Guitar makers share stories with public museum audience

Rem and Rendal Wall picked a few tunes in the Kalamazoo Public Museum Saturday and reminisced about their decades of guitar making at the Gibson and Heritage Guitar companies.

Appearing as the featured speakers in "Guitar Town: The Gibson and Heritage Guitar story," the Walls father and son did more talking than playing, discussing Rem Wall's Hall of Fame stature in country and western music and his son's skills as an inventor and salesman for Gibson and Heritage Guitar companies.

Rem Wall, who came to Kalamazoo from southern Illinois in 1939 in pursuit of a girlfriend, worked at Gibson for 37 years, retiring in 1980. Rendal Wall worked at Gibson from 1960 until the early 1980s when he got a letter from the company telling him he was "no longer needed," he said.

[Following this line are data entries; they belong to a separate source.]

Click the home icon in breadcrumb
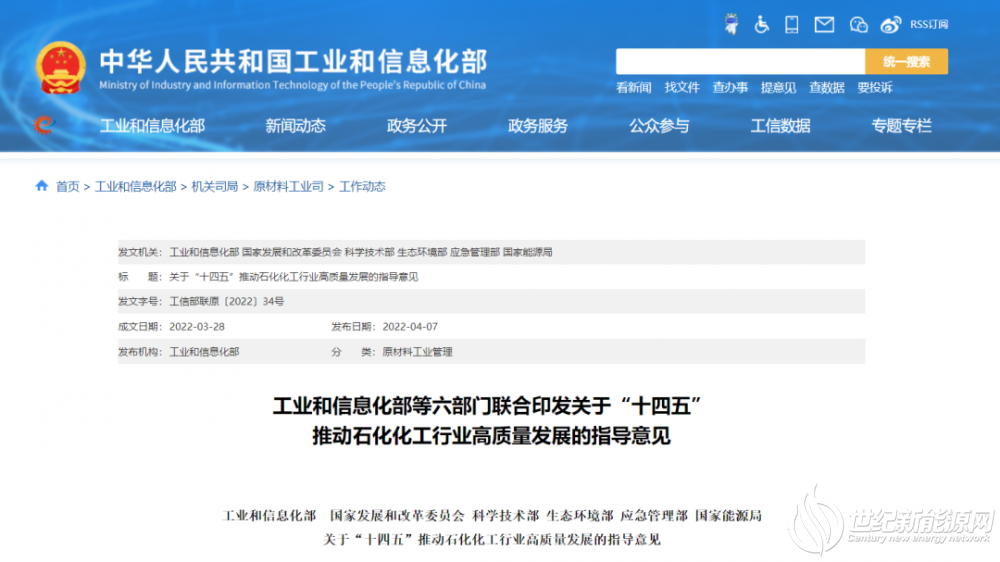The height and width of the screenshot is (562, 1000). click(x=42, y=186)
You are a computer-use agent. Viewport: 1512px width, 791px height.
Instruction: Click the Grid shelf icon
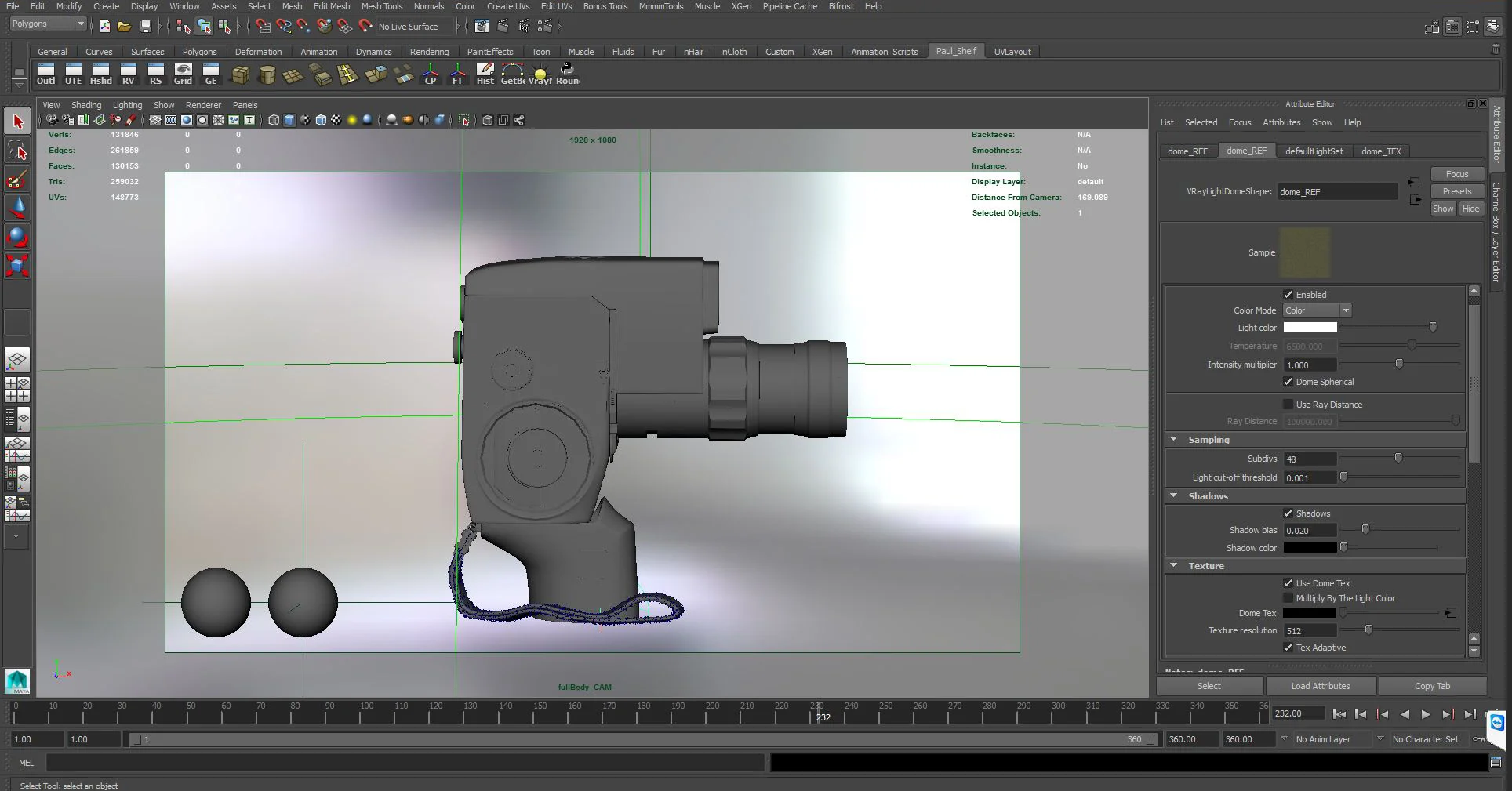pyautogui.click(x=183, y=74)
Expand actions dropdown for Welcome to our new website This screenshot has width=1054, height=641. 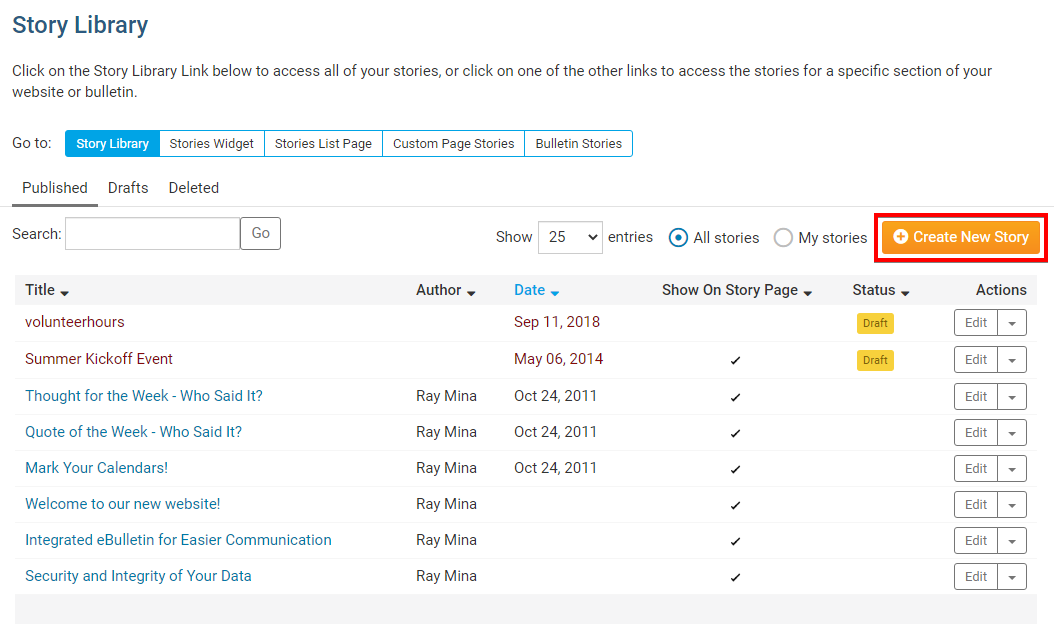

Rem Wall is best known as the leader of the Green Valley Boys, a C&W band that played on radio and television for more than three decades beginning in the 1950s. Their television program, Green Valley Jamboree, was one of the longest running shows ever.

Rem Wall recorded a number of songs on the Columbia label.

Gibson Guitar, founded by Orville Gibson in the mid-1890s, grew to be one of the busiest makers of guitars and mandolins anywhere. In the 1960s, the company was producing as many as 1,000 guitars a day.

"When the Beatles hit, we couldn't hire people fast enough," said Rendal Wall, who at that time spent his days testing and tuning guitars in a soundproof room surrounded by walls measuring a foot and a half thick.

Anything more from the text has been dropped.